The typical array of escorts those carriers usually travel with were joined in the exercises by additional warships, including guided-missile destroyers and frigates, from France, Spain and the United Kingdom.
U.S. ambassador to Russia, Jon Huntsman, was invited aboard the Lincoln to observe the exercises as they took place, perhaps signifying the fact that the military exercises were largely intended as a message to Russia and display of solidarity and cooperation among NATO allies.
In an interview with CNN, which was granted exclusive media access to document the maneuvers, Huntsman said, “When you have 200,000 tons of diplomacy that is cruising in the Mediterranean — this is what I call diplomacy, this is forward operating diplomacy — nothing else needs to be said.”
With the awesome power of the combined dual-carrier, multi-national strike force as a backdrop, Huntsman added, “You have all the confidence you need to sit down and try to find solutions to the problems that have divided us now for many, many years.”
With an eye toward Russia’s moves to establish and expand their military presence in places like Syria, as well as the neighboring Black Sea and even in the waters of the Arctic, Huntsman said the massive exercise was as much a warning to Russia as it was a display of the commitment America had to the NATO alliance.
“This is a focus on our NATO colleagues and ensuring that we have the proper messages of reassurance, of collaboration, of a commitment to the region,” Huntsman said. “One that has been very troubled because of some of Russia’s actions. And we’re not leaving and NATO is still the strongest collective security organization in history and we’re a big part of it.”
A media release from the U.S. Naval Forces in Europe-Africa/U.S. 6th Fleet noted that the operation was under the command of Admiral James Foggo III, who commands all U.S. Naval forces in the European/African theater and is based out of the Allied Joint Force Command in Naples, Italy.
“In the era of great power competition, particularly in the maritime domain, one carrier strike group provides tremendous operational flexibility and agility,” Foggo explained.
“Two carrier strike groups operating simultaneously, while also integrating and advancing interoperability with our highly capable NATO allies and partners, provides an unprecedented deterrent against unilateral aggression, as well as combined lethality,” he added. “It also should leave no doubt to our nations’ shared commitment to security and stability in the region.”
The dual-carrier, multi-national operation involved a grand total of 130 aircraft, 10 ships and more than 9,000 sailors and Marines, who took part in a number of various exercises and scenarios that utilized the unique capabilities of the two air wings and multiple different-classed surface ships.
USNI noted that the exercise occurred as the two separate carrier groups were passing each other, one on the way home and the other having just started a new tour.
The Stennis group is set to return to its homeport in Norfolk, Virginia, for refueling and an overhaul. The Lincoln group just left Norfolk in March for a roundabout journey through the waters of Europe, the Middle East and the Pacific prior to ending up at its new homeport in San Diego, California.

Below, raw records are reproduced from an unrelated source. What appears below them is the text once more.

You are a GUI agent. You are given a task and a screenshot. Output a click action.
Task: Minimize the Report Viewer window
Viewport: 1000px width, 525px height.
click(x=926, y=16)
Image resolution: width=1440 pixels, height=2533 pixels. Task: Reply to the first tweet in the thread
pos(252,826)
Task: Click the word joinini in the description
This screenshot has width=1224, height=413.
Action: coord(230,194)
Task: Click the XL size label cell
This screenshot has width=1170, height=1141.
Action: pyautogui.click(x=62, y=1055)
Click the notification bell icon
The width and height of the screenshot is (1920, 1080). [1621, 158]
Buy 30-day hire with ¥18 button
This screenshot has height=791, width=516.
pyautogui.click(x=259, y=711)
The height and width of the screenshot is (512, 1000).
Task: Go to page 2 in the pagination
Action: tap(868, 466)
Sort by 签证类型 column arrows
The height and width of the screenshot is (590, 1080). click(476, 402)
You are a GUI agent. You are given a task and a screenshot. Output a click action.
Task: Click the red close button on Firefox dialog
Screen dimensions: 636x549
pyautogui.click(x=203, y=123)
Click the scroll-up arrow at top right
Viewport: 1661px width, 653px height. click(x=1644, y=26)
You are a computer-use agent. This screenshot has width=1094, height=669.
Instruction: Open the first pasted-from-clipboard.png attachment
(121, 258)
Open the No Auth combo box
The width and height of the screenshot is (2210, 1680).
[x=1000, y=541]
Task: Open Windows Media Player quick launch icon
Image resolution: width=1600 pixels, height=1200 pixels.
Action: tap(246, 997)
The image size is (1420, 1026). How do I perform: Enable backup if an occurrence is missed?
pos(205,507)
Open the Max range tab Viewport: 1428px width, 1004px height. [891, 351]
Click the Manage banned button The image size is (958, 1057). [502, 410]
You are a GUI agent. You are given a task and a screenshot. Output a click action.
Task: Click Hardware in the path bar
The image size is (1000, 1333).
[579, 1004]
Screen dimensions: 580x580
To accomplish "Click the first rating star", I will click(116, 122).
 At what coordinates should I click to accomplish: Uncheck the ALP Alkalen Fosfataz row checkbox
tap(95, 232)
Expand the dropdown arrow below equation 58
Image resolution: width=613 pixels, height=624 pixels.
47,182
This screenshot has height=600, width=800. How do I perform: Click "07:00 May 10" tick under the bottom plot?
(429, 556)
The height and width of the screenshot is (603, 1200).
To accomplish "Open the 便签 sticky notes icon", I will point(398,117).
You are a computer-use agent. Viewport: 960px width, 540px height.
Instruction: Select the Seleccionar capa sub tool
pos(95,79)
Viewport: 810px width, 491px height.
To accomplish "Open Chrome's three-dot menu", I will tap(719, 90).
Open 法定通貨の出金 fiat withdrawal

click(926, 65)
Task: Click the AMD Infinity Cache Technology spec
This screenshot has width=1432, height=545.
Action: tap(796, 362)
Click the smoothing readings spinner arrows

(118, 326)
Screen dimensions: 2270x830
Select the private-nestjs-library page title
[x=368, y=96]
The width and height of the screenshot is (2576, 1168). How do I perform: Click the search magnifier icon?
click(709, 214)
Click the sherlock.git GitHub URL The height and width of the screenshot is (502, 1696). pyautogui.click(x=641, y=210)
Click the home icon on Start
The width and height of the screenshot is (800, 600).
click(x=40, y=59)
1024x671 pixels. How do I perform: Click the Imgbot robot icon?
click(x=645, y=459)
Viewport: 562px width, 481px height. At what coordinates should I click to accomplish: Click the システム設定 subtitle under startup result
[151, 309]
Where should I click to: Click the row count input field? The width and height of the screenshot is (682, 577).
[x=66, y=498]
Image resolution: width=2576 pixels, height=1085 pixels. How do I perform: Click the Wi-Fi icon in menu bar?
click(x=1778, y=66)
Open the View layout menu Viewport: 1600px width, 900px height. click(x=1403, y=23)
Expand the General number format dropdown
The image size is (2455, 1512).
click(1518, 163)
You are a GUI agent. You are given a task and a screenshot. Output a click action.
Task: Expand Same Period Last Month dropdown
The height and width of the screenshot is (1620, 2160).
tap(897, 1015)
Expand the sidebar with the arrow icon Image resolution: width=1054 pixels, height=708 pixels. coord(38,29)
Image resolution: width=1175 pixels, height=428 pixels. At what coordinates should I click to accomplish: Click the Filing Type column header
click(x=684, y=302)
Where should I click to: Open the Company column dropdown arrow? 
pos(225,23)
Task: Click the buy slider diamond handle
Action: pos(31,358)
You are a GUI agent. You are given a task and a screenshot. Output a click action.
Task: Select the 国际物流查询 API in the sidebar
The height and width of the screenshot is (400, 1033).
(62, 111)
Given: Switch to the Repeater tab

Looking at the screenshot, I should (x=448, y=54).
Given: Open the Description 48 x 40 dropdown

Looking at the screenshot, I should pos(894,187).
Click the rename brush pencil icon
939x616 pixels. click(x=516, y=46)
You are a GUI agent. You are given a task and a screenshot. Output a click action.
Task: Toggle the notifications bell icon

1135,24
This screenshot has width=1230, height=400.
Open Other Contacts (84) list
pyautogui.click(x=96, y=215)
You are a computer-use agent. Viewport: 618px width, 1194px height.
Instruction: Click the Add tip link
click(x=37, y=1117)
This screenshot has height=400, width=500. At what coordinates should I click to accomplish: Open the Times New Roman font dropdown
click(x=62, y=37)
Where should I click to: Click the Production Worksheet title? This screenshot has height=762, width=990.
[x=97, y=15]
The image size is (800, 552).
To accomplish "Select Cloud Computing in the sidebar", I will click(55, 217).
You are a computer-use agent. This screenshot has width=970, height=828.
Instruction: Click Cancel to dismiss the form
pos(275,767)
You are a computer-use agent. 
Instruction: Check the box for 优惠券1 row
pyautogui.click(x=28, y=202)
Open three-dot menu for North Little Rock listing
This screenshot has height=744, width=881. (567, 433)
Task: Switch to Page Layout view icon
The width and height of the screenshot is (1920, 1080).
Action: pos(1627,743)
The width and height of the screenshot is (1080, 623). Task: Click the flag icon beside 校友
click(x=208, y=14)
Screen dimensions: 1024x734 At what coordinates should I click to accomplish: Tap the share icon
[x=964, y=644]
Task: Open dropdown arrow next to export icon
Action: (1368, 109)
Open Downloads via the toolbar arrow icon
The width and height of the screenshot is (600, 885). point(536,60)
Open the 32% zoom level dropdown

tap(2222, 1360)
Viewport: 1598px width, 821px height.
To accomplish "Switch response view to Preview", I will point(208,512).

There should be little doubt that the message sent by this dual-carrier, multi-national operation in the Mediterranean was received loud and clear by the likes of Russia, China, and even Iran, and though none of those rival nations are likely to openly admit it, the show of force almost certainly will cause them to think twice before challenging U.S. naval supremacy in that region, or anywhere else, for that matter.